» EXTRACT TO READ:
*-*-*
Dr. Paul Dayton earned his Ph.D. in zoology from the University of Washington in 1970. Dr. Dayton is currently a professor at the Scripps Institution of Oceanography. His primary research interests include coastal ecology with a recent interest in the impacts of fishing on coastal ecosystems. Dr. Dayton received the George Mercer Award from the Ecological Society of America in 1974 and is a fellow of the American Association for the Advancement of Science. Dr. Dayton received a Pew Fellowship for Marine Conservation Research in 1994.
Dr. David Fluharty earned his Ph.D. in natural resources conservation and planning from the University of Washington in 1976. Dr. Fluharty is currently a professor at the University of Washington in Seattle, where he teaches a course on management of marine protected areas. His research interests include natural resources policy at national and international levels, and management of marine resources, particularly fisheries. He currently is a voting member of the North Pacific Fishery Management Council. Recently, he served as chair of the NMFS Ecosystem Principles Advisory Panel.
Mr. Graeme Kelleher earned a B.E. in civil engineering from the University of Sydney in 1955. Mr. Kelleher is currently a Consultant for the Great Barrier Reef Marine Park Authority of which he was the chair and chief executive from 1979 to 1994. His research interests include establishment and management of marine protected areas and application of the concept of ecologically sustainable development to the management of large marine ecosystems. He coauthored “Guidelines for Establishing Marine Protected Areas” (IUCN, 1992) and received the Fred M. Packard International Parks Merit Award from the IUCN in 1998.
*-*-*
» Records held in a dataset:
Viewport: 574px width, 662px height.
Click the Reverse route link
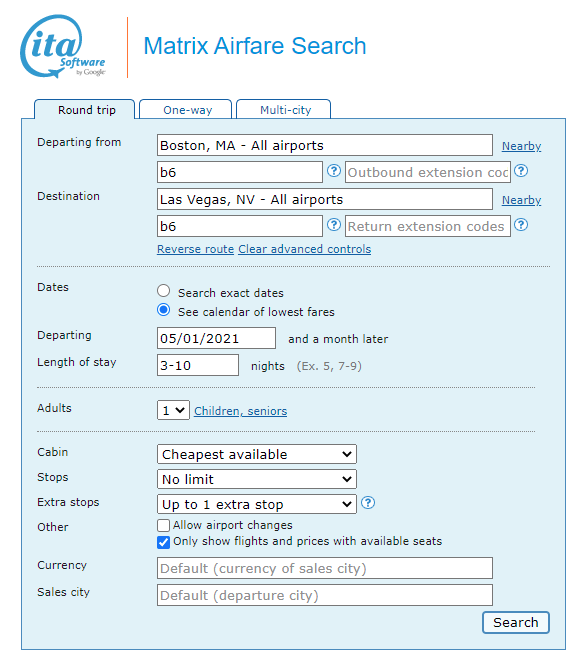[x=195, y=249]
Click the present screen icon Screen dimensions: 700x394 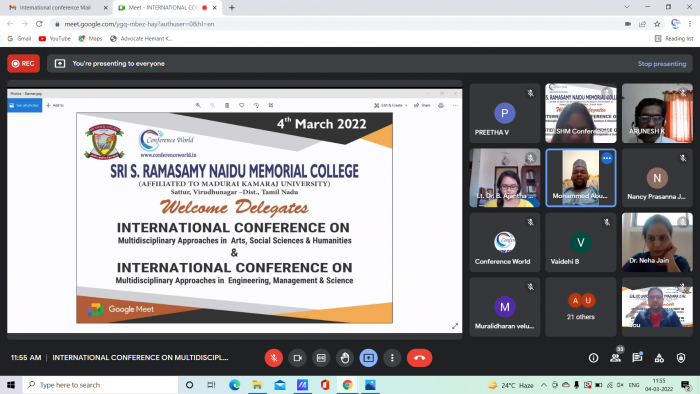(x=368, y=358)
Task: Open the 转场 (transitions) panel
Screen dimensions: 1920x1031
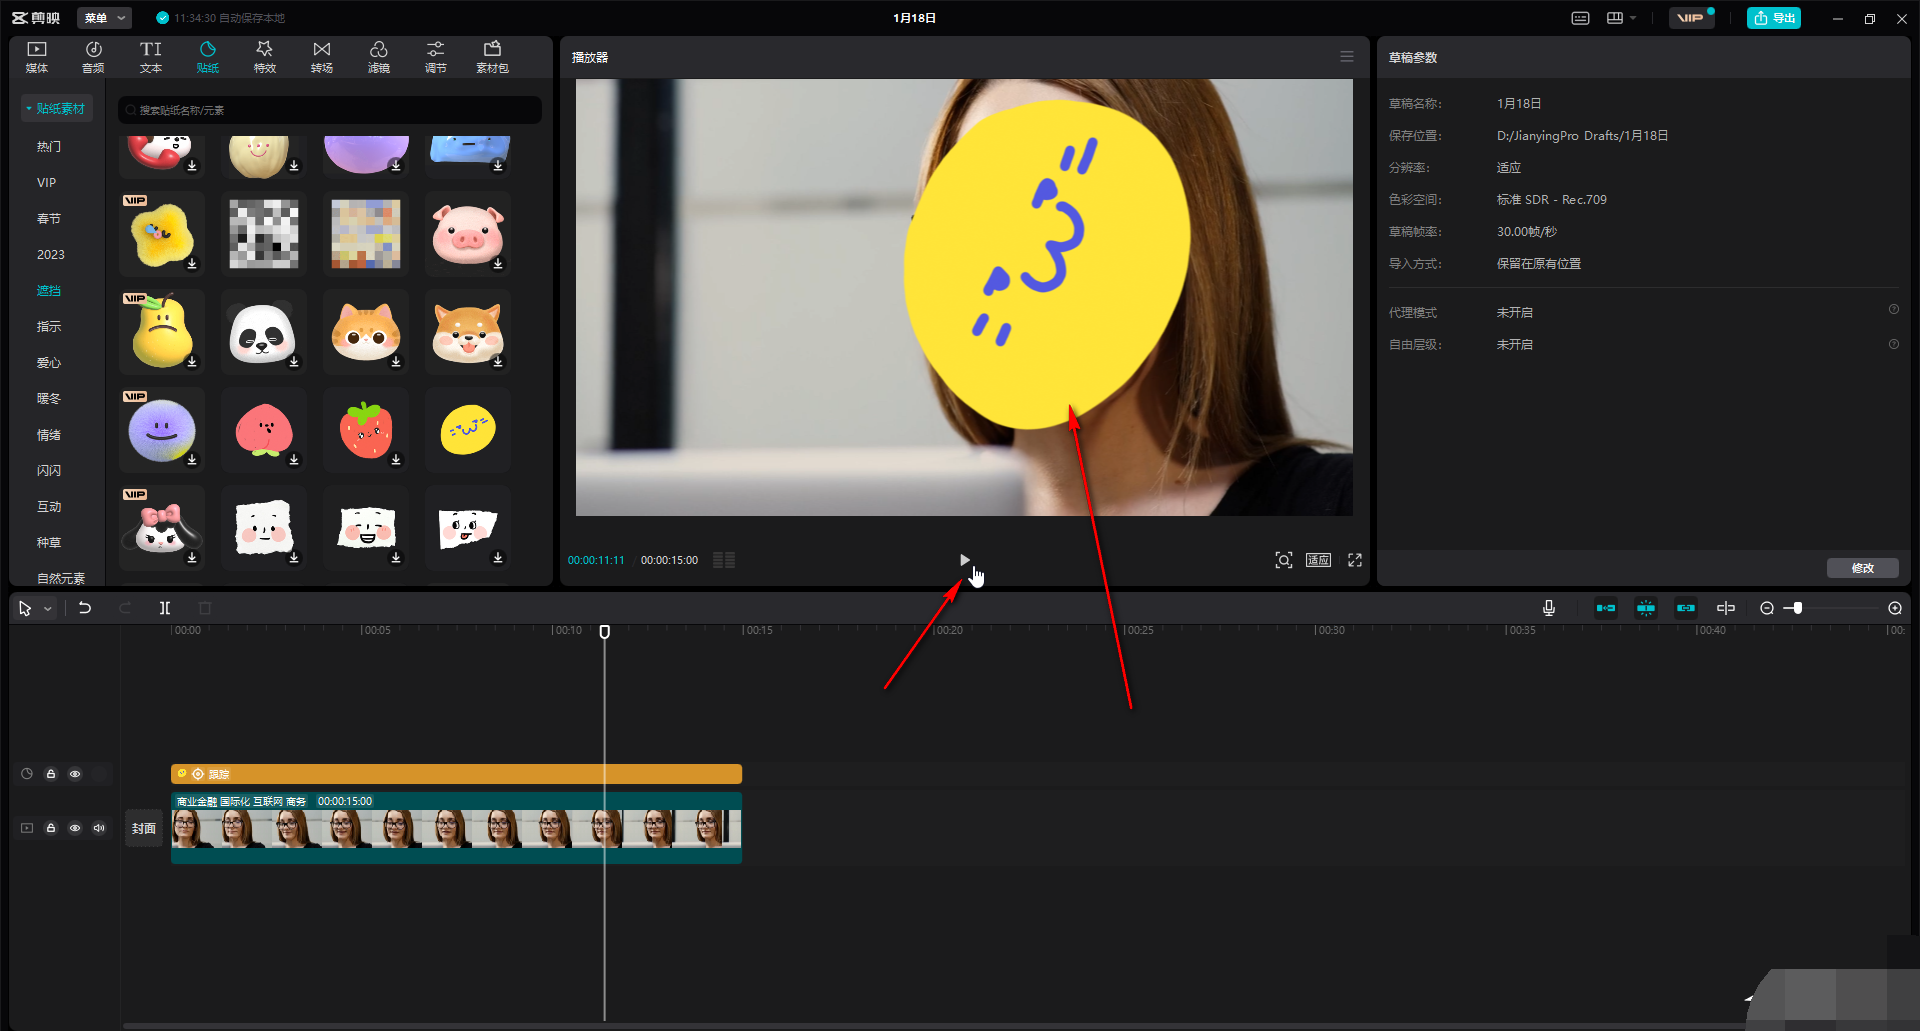Action: (x=321, y=57)
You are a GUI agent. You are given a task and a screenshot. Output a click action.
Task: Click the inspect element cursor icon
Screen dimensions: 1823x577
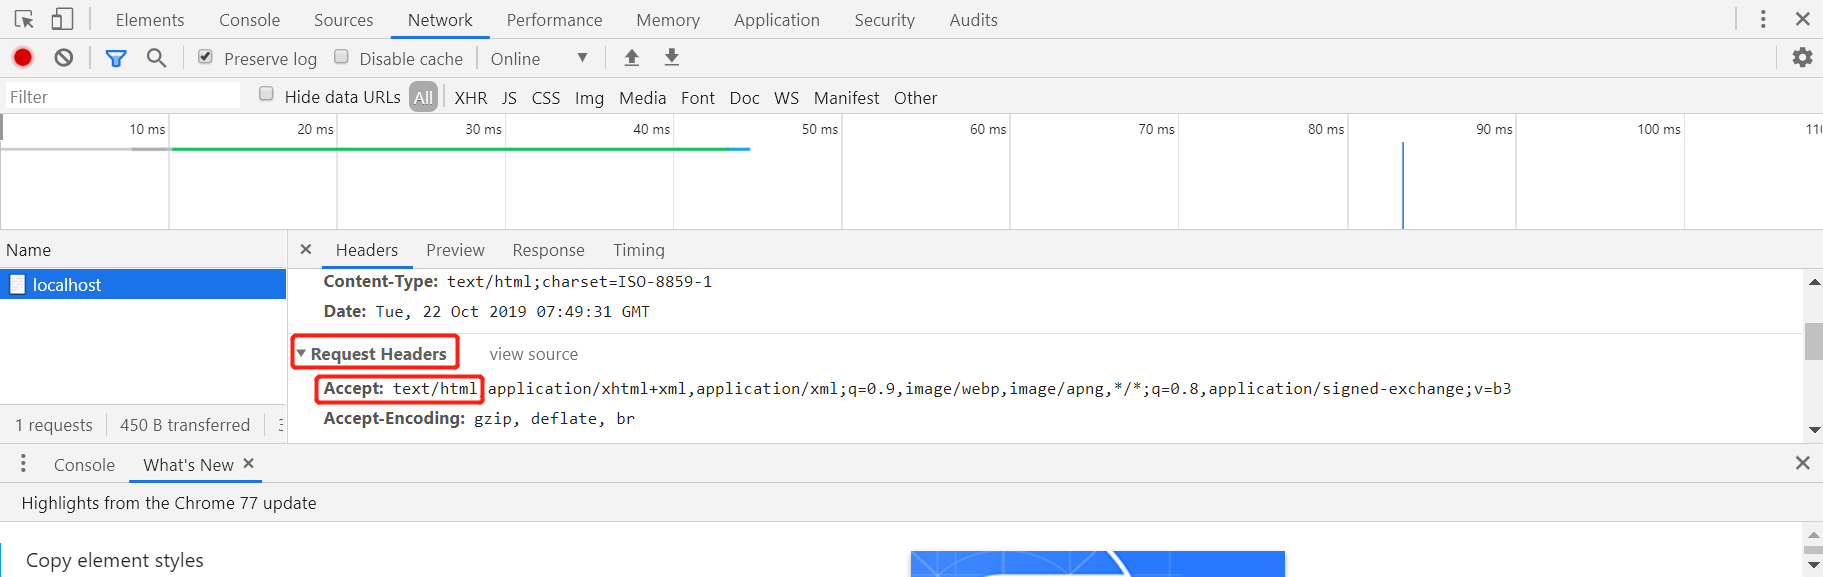[x=25, y=19]
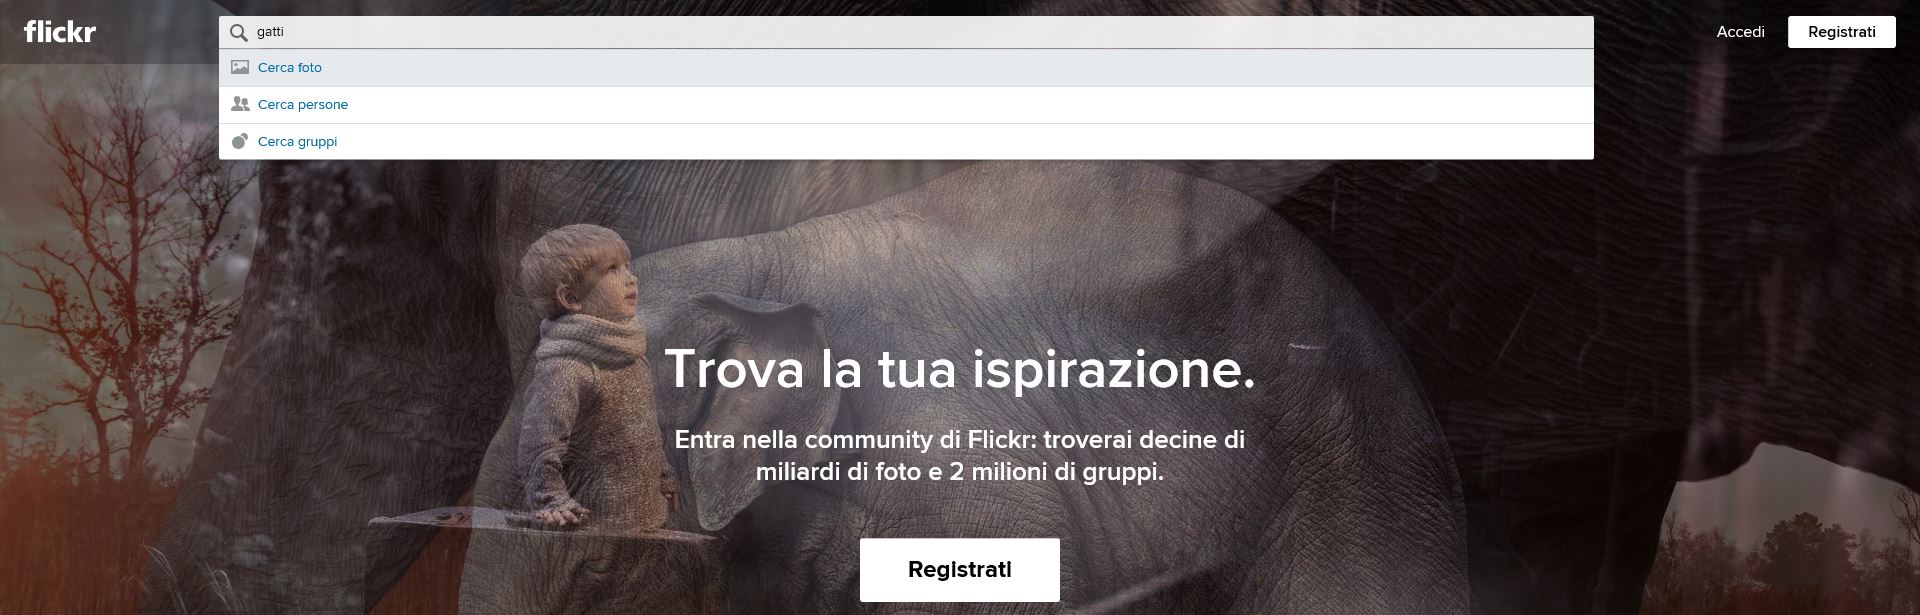Click the people icon beside Cerca persone

click(240, 104)
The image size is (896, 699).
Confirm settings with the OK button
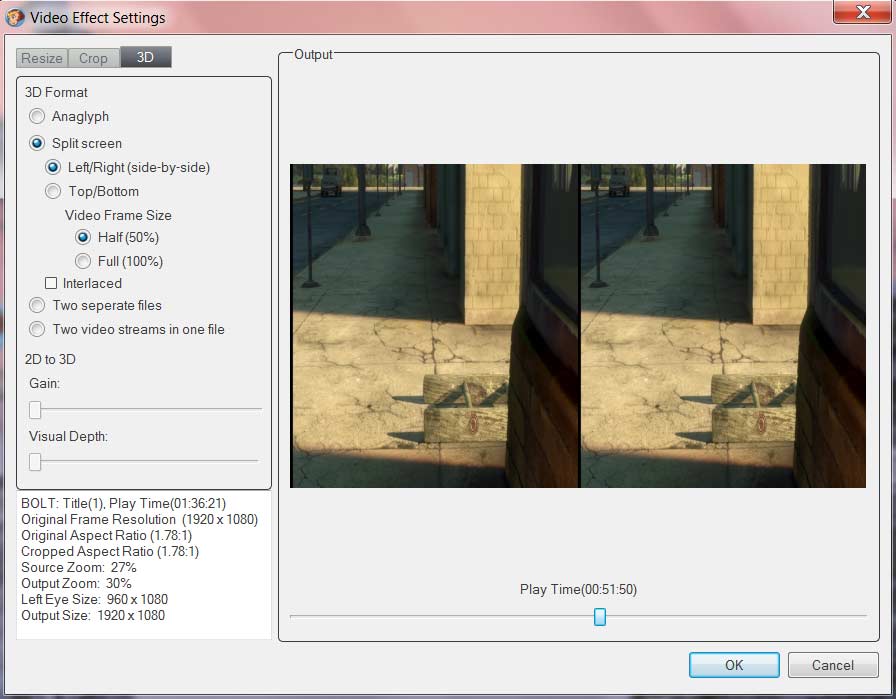tap(733, 665)
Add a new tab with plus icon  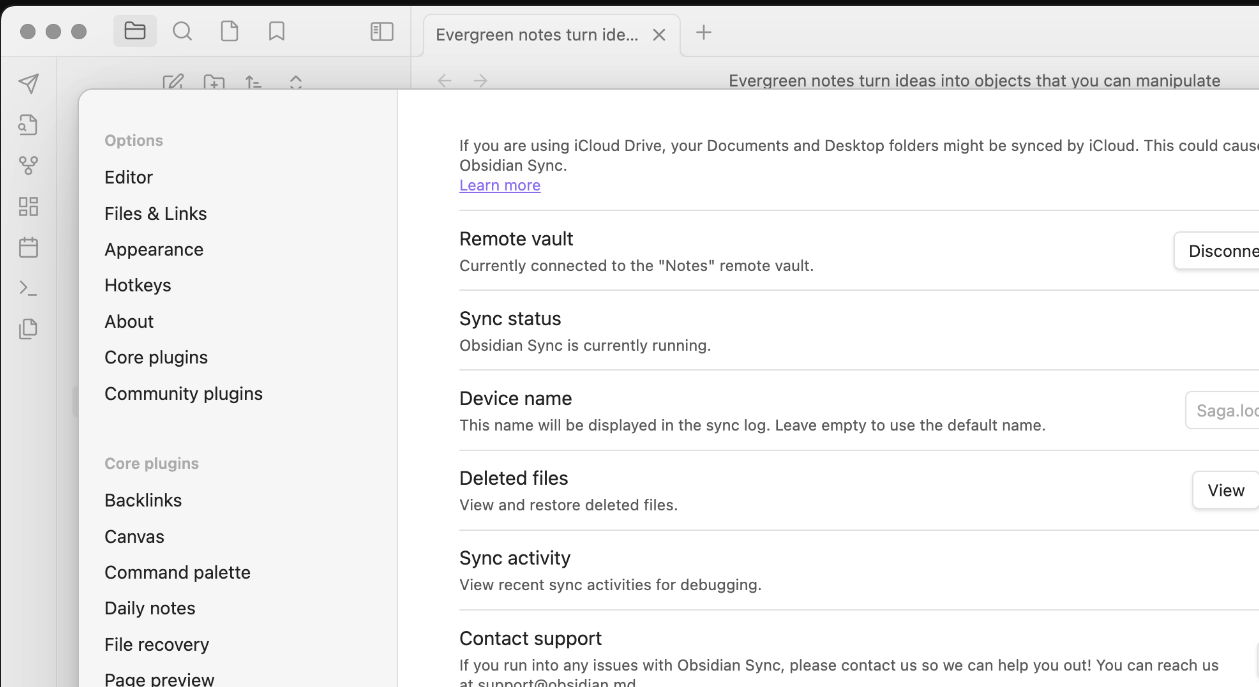(704, 33)
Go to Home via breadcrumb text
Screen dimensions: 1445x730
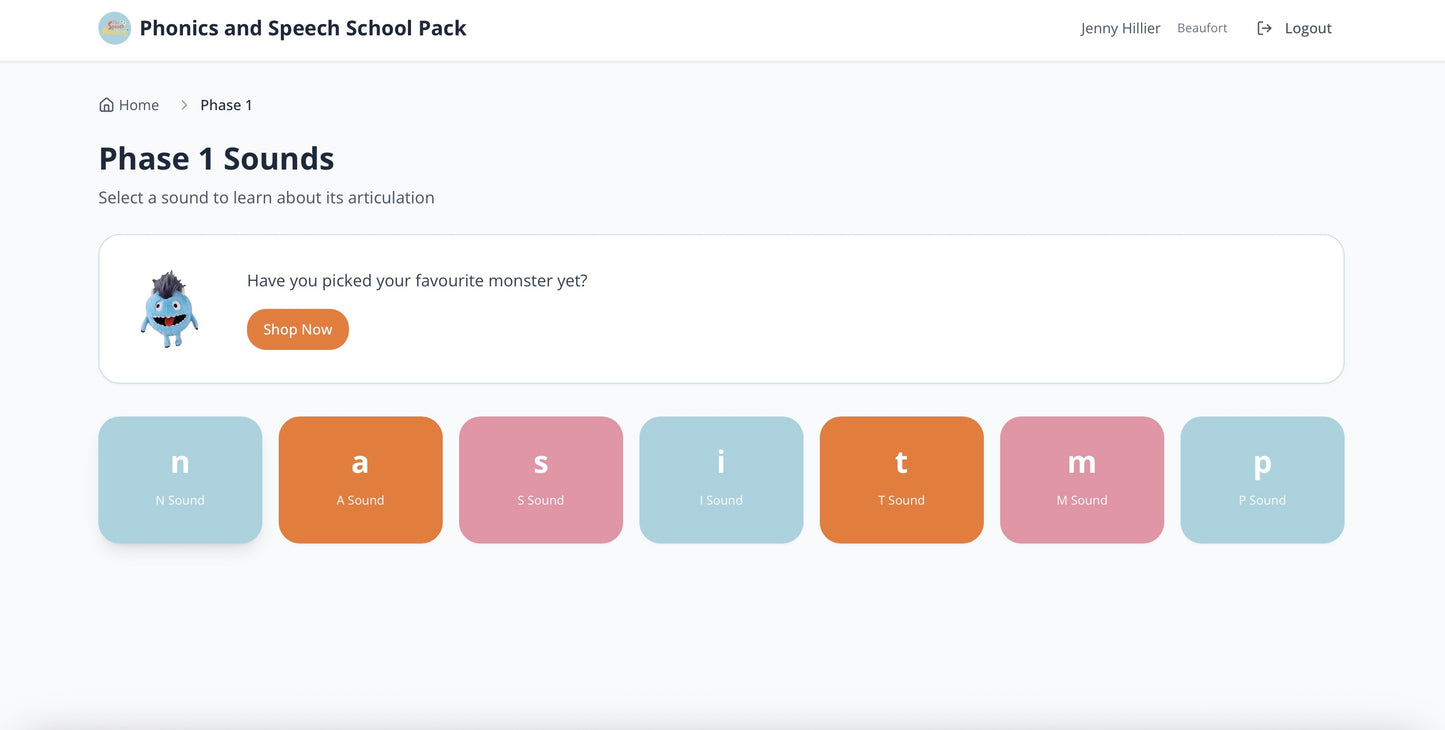pyautogui.click(x=139, y=105)
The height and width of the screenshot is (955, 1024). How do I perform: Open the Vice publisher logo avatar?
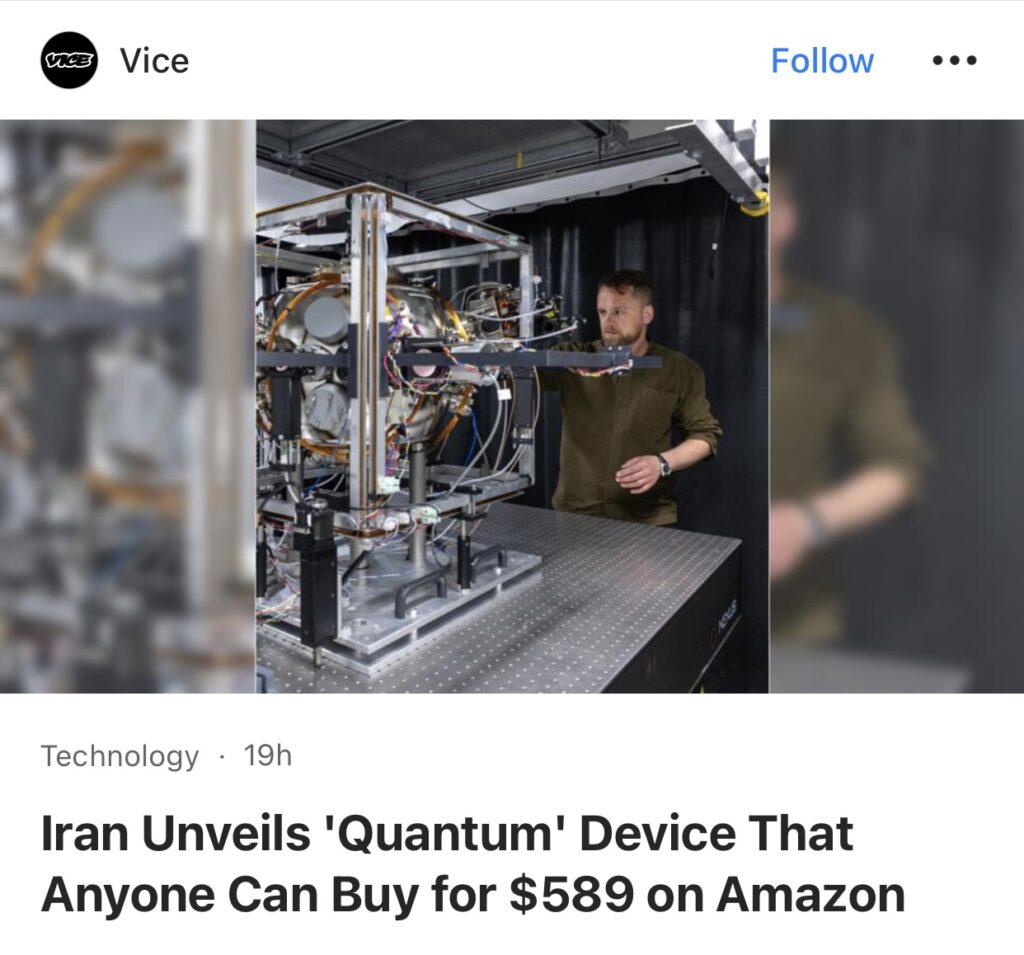pyautogui.click(x=69, y=60)
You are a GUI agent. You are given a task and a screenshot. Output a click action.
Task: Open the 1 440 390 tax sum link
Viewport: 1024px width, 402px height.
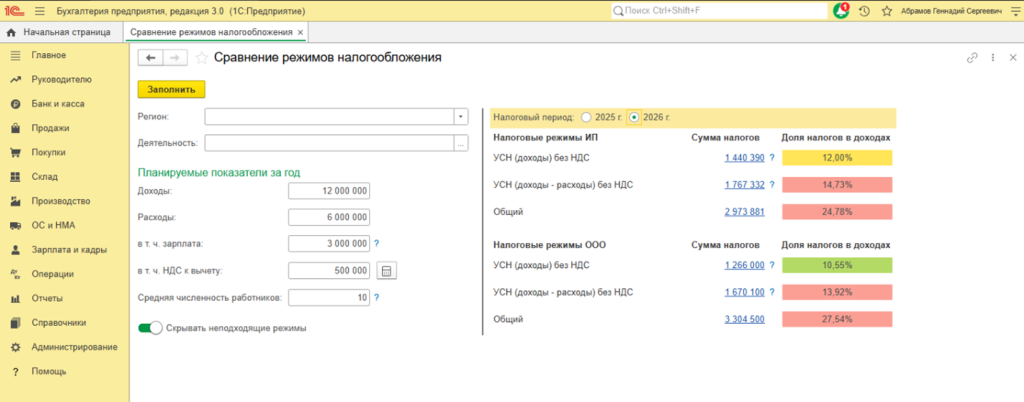[x=742, y=158]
*-*-*
» EXPLORE THE MATERIAL:
1) In the biographical sketches, which award did Paul Dayton receive from the Ecological Society of America in 1974?
2) Extend the biographical sketches of marine researchers, picking up after the final sentence given.

» TASK ANSWERS:
1) The George Mercer Award.

2)
Dr. Stephen Palumbi earned his Ph.D. in zoology from the University of Washington in 1984. Dr. Palumbi is currently a professor at Harvard University. His research interests include speciation mechanisms in marine systems, population structure of species with high dispersal potential, and population genetics of source and sink populations of marine invertebrates and mammals. He is a codirector of the National Center for Ecological Analysis and Synthesis Program in Developing the Theory of Marine Reserves. In 1996, Dr. Palumbi received a Pew Fellowship for Marine Conservation Research.
Dr. Ana Maria Parma earned her Ph.D. in fisheries science from the University of Washington in 1988. Dr. Parma is currently a population dynamicist at the Centro Nacional Patagonico in Argentina. Her research interests include fish stock assessment, population dynamics, analysis of stochastic models, and adaptive management of fisheries resources. Dr. Parma was awarded the P.E.O. International Peace Scholarship in 1985.